Petitioner also is not entitled to tolling for the time the petitions were filed and pending in the Court of Appeal and the Superior Court, even though neither of those courts specifically found the petitions to be untimely. As the Ninth Circuit has explained, when there are unexplained state court decisions the last reasoned decision to address a claim constructively determines how the subsequent state courts reached their decision. Medley v. Runnels, 506 F.3d 857, 862 (9th Cir. 2007), cert. denied, 552 U.S. 1316 (2008). In this case, then, the silent decisions are deemed to have adopted the superior court's finding of untimeliness. Because of this, none of the time the state petitions were pending acted to toll the statute of limitations and the current petition is untimely.
IT IS HEREBY ORDERED that plaintiff's motion concerning mail delivery (docket no. 58) is denied.
IT IS HEREBY RECOMMENDED that petitioner's application for a writ of habeas corpus be dismissed.

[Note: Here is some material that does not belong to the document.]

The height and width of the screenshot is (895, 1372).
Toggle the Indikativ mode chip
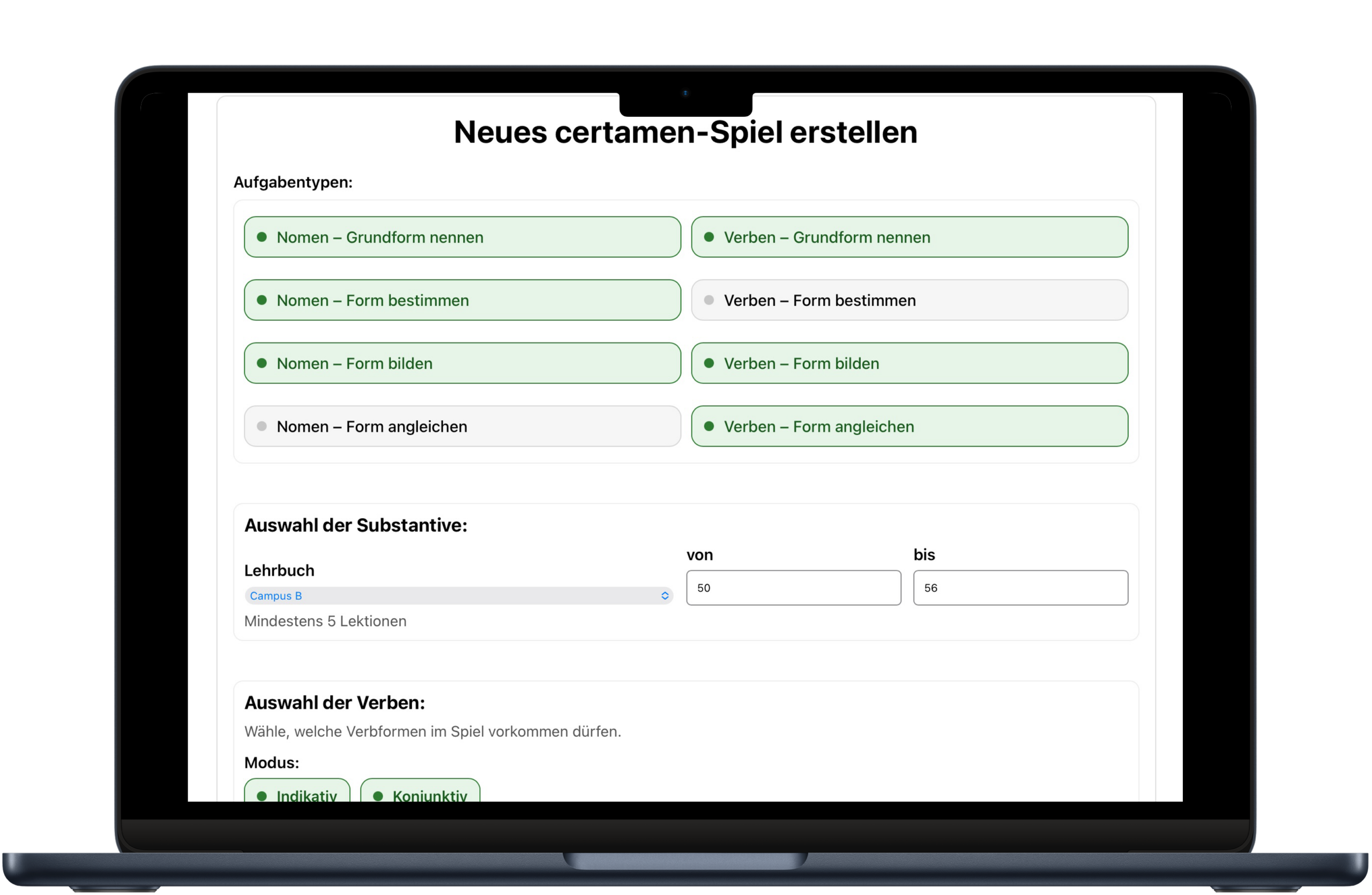(297, 793)
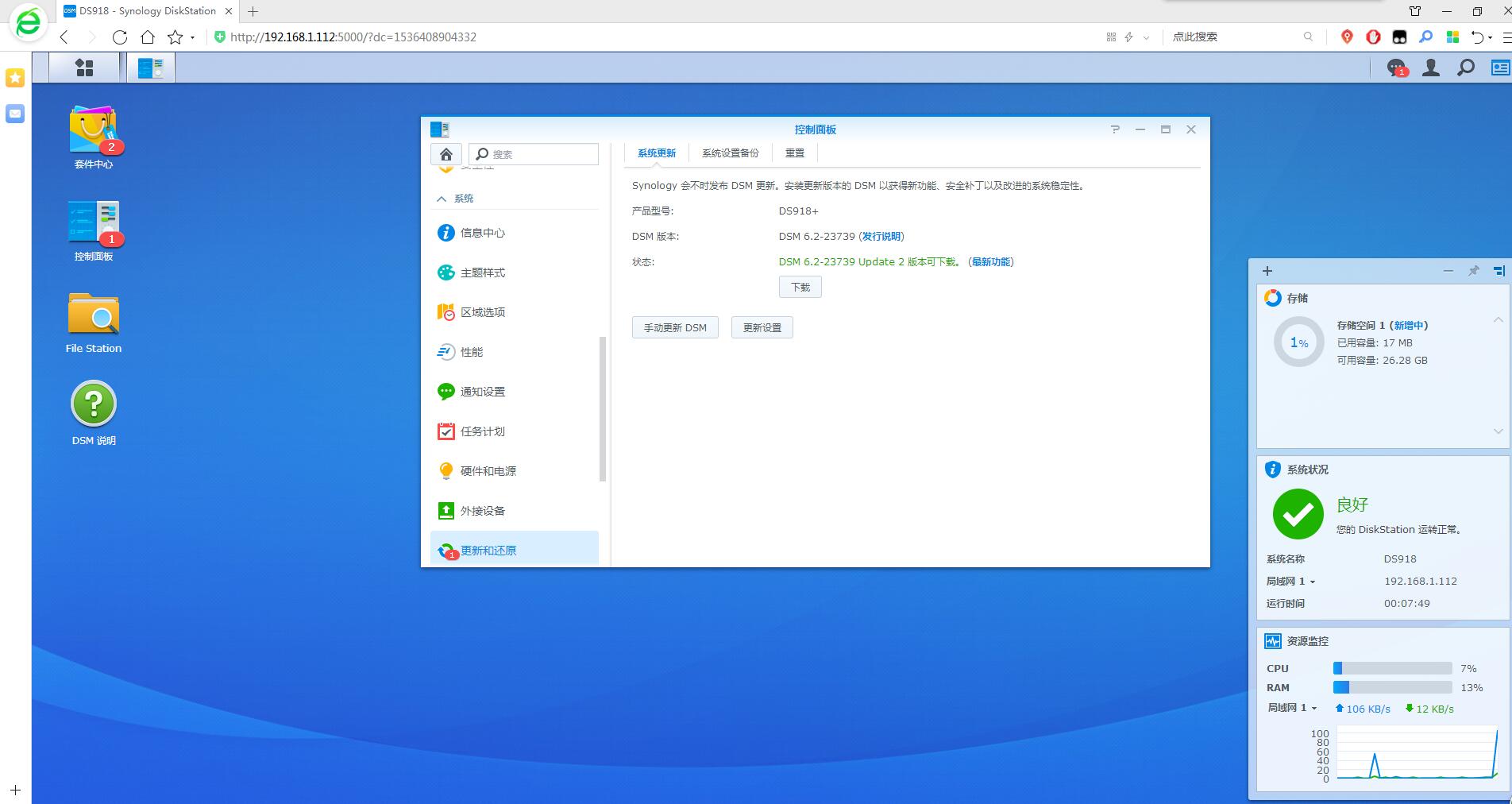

These findings and recommendations are submitted to the United States District Judge assigned to the case, pursuant to the provisions of 28 U.S.C. § 636(b)(l). Within twenty-one days after being served with these findings and recommendations, any party may file written objections with the court and serve a copy on all parties. Such a document should be captioned "Objections to Magistrate Judge's Findings and Recommendations." Any reply to the objections shall be served and filed within fourteen days after service of the objections. The parties are advised that failure to file objections within the specified time may waive the right to appeal the District Court's order. Martinez v. Ylst, 951 F.2d 1153 (9th Cir. 1991).